→ 任务说明
根据这段关于罗马帝国衰亡的文字回答下列问题:
1. 三世纪危机与哪一场瘟疫几乎完全重叠?
2. 西罗马的崩溃被说成是哪两种气候状况的一系列后果之一?
3. 哪三者共谋,逆转了一千年来的物质进步?

→ 摘录原文
"""
千人之诺诺,不如一士之谔谔! 一个崭新但是证据翔实极具说服力的视角:着重瘟疫和气候变迁对罗马帝国的衰亡的非凡描述。 理性,客观,冷静,严谨,闪耀在全部的七个章节。 这种深刻的分析太让人着迷了, 共和国和帝国最强大的时期也正好是气候最优期,三世纪危机和西普里安瘟疫几乎完全重叠,而西罗马的崩溃也正是干旱与低温气候的一系列后果之一。查士丁尼时期的繁荣与紧接而来的东罗马的崩溃与晚古小冰期以及查士丁尼大瘟疫或者说第一次黑死病的结合,使灼灼如明日的罗马文明最终崩溃,只留下一个拜占庭残余国家。伊斯兰哈里发国家获得了过去是,以后仍然会是文化,精神和科学领域最具活力的中心地带,新月沃地再次拿回了文明的核心和十字路口的称号。 战争,瘟疫和气候变化共谋,逆转了一千年来的物质进步。 自然不会被轻易征服。 面对无情的逆境,帝国稳住了阵脚,在无可言表的悲痛中,她的人民挺了过来,直到帝国的框架最终再也无法承受,骄傲的新文明在灰烬留下的肥沃土壤中诞生。
"""
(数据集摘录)
"""
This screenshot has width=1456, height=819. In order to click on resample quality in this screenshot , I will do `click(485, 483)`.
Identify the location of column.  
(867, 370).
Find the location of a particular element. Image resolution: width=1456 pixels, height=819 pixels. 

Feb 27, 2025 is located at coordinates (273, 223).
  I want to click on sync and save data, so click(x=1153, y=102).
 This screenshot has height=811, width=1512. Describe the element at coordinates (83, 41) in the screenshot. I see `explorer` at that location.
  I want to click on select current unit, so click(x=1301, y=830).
"""
→ 练习答案
1. 三世纪危机与西普里安瘟疫几乎完全重叠。
2. 西罗马的崩溃是干旱与低温气候的一系列后果之一。
3. 战争、瘟疫和气候变化共谋,逆转了一千年来的物质进步。